Article II, Section 2, of the US Constitution states:

[The President] shall nominate, and by and with the advice and consent of the Senate, shall appoint ambassadors, other public ministers and consuls, judges of the Supreme Court, and all other officers of the United States, whose appointments are not herein otherwise provided for, and which shall be established by law[.]

Could the Senate legally just decide that no more appointees would be confirmed and positions left vacant, for a long period? Are there limits on "long period?" (A more extreme version of the question is here.)
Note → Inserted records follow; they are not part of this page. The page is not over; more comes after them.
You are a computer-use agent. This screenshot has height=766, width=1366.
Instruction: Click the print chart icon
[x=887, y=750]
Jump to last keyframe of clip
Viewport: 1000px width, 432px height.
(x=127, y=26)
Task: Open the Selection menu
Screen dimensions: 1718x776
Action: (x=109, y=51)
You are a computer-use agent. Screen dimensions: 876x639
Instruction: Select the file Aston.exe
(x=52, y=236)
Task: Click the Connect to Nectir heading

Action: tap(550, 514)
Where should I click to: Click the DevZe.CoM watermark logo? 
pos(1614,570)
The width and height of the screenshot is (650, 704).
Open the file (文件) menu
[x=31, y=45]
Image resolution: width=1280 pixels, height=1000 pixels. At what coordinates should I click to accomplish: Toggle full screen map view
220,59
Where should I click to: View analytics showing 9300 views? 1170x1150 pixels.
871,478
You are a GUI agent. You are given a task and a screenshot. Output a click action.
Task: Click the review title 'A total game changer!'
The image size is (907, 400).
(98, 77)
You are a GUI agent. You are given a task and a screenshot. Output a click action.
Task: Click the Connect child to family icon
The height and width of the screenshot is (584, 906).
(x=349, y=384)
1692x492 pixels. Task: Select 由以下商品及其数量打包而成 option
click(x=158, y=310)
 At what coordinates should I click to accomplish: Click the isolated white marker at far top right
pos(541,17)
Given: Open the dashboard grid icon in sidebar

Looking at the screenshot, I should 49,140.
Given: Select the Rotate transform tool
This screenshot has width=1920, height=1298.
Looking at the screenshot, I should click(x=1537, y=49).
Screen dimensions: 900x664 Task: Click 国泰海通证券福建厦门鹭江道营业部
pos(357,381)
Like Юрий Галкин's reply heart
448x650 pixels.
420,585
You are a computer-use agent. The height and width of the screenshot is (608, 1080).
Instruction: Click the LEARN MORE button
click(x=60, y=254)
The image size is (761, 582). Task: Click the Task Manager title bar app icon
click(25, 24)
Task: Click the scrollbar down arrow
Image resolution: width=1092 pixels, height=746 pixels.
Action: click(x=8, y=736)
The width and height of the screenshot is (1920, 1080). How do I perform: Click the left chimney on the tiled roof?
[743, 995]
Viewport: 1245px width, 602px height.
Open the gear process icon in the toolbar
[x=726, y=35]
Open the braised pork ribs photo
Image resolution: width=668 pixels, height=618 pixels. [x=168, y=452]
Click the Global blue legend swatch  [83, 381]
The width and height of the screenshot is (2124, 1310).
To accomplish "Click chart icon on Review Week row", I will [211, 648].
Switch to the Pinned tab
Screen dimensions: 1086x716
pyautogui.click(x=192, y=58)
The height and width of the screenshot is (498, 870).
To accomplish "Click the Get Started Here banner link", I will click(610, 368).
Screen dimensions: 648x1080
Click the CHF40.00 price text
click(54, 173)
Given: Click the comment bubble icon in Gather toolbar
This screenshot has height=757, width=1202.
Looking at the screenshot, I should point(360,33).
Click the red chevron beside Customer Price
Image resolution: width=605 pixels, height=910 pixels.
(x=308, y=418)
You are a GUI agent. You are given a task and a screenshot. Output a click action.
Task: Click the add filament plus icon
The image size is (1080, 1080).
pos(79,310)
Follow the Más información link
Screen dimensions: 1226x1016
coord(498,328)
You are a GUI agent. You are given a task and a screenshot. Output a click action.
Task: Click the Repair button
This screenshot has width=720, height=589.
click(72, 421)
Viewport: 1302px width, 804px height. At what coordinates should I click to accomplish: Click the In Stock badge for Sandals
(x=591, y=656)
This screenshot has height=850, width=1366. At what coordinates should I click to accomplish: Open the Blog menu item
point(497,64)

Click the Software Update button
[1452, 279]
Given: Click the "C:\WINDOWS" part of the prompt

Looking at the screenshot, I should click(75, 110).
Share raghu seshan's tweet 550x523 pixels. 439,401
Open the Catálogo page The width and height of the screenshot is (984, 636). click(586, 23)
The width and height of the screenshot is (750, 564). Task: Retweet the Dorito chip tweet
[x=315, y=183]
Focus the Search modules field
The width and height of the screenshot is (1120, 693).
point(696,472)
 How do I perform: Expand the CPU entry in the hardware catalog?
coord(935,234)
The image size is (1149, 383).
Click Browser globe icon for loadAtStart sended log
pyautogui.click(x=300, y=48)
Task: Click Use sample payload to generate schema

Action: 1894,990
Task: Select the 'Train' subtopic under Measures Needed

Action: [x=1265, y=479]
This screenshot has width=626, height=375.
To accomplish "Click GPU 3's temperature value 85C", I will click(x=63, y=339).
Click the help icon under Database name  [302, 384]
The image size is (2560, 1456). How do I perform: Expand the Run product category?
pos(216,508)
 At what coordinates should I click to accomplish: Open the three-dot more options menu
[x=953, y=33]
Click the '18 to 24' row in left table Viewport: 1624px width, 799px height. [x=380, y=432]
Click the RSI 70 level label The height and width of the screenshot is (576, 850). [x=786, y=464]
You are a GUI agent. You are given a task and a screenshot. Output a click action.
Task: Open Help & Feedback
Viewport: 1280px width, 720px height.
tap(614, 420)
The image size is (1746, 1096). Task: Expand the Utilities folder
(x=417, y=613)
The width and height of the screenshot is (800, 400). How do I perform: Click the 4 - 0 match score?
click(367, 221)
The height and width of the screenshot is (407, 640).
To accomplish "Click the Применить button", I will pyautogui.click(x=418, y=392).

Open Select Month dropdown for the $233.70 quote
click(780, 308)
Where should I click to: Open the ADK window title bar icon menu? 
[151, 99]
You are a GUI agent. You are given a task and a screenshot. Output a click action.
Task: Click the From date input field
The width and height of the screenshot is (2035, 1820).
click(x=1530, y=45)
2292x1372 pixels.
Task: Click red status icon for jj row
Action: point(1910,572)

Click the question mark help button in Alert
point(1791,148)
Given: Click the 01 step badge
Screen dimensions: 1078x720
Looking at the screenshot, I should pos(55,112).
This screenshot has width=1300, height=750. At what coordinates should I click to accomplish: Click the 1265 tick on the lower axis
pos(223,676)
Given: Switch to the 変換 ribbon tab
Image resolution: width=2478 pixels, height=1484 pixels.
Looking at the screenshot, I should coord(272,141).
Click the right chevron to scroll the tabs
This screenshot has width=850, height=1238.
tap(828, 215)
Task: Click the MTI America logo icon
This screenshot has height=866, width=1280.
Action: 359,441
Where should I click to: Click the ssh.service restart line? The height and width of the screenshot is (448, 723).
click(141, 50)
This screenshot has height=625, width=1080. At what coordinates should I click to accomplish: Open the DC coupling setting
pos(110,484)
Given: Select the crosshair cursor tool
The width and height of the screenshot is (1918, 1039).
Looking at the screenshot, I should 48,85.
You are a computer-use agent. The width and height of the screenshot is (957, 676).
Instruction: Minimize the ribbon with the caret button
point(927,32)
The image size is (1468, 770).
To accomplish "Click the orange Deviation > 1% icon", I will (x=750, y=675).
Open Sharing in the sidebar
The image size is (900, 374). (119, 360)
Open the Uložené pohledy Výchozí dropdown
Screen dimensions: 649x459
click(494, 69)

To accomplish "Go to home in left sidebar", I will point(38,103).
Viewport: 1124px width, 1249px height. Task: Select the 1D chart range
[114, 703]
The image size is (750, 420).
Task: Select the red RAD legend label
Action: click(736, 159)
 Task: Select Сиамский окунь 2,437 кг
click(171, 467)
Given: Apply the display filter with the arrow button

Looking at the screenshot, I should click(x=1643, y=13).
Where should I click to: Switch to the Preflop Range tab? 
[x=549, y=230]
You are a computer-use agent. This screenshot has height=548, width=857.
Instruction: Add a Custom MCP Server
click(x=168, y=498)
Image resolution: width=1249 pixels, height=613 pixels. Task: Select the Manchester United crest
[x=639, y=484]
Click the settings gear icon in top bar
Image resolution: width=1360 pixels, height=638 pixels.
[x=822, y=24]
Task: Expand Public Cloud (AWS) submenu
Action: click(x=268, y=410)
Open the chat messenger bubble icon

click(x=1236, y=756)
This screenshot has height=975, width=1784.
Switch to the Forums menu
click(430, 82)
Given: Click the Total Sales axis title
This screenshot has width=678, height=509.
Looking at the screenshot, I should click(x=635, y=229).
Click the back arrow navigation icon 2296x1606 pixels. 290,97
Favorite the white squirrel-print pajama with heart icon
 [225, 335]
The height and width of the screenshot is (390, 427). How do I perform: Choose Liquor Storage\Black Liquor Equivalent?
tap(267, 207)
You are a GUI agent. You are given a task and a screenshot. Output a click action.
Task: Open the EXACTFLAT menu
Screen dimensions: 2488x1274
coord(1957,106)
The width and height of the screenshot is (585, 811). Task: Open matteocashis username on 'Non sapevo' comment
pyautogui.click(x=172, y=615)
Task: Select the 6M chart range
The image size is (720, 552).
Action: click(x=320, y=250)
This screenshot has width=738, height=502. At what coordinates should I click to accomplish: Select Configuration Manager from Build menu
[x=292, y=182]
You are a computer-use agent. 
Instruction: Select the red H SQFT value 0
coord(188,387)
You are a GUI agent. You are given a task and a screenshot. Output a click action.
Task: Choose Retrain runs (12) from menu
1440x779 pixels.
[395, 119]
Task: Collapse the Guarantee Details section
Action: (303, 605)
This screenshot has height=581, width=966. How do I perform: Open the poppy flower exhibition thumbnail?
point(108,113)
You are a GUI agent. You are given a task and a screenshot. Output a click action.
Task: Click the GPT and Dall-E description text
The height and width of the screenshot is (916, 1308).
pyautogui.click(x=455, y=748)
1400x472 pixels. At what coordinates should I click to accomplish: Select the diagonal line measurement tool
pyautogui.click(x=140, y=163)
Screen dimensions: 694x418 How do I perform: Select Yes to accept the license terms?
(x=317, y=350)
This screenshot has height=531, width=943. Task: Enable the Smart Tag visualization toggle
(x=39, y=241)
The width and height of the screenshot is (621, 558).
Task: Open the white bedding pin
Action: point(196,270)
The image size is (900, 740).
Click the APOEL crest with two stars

This question is, of course, motivated by current happenings and statements from the Senate Majority leader that "no Supreme Court nominee from President Obama would be considered."

  • 1
    Senate has no obligation to confirm a nominee
    – Viktor
    Commented Feb 16, 2016 at 15:17
  • 2
    @Viktor but do they have some obligation to at least consider one?
    – WBT
    Commented Feb 16, 2016 at 15:32
  • This is the question I was going to ask.
    – Rathony
    Commented Feb 16, 2016 at 16:08
  • 1
    @cpast Feel free to answer either version and indicate which one you picked. Political conditions or political pressures are not part of this question, though - that would be Politics, not Law.
    – WBT
    Commented Feb 16, 2016 at 16:13
  • 2
    @KeithS That's not true in the slightest. For starters, you'd need someone to be able to sue, and it's really hard to get standing to sue in cases like this. Also, the courts only consider questions which are proper for the judiciary to resolve. Not all of the Constitution is for the judiciary to apply; some parts are exclusively for the democratically elected branches to decide on. Especially with a nomination to the judiciary, it's not at all a stretch to imagine that the judiciary must leave the process to the elected branches (as they must with impeachments).
    – cpast
    Commented Feb 18, 2016 at 0:35

2 Answers 2


The Senate is under no Legal obligation to consider any particular nomination in any way. Some people have asserted that there is a constitutional duty imposed by the phrase "advise and consent" but that view has never commanded significant support, nor has any court that I know of included such a view in a decision. In general, US courts would consider this a political question and would dismiss any case that attempted to compel the Senate to consider such a matter.

The only way to impose such a duty on the Senate would be through a constitutional amendment. For example, an amendment could provide that if a nomination is not voted on by the senate within 180 days, it will be deemed approved and the nominee confirmed. The chance of such an amendment being proposed and ratified seems low, but one never knows. Until and unless some amendment is passed and ratified on the topic, the Senate is free to simply ignore nominations if it so chooses, for any reason or none.


There is no requirement in the Constitution that the Senate confirm anyone by a certain deadline. The longest delay in U.S. history was over a vacancy on the Fourth Circuit Court of Appeals, lasting more than 16 years, from 1994 until James Wynn was confirmed in 2010.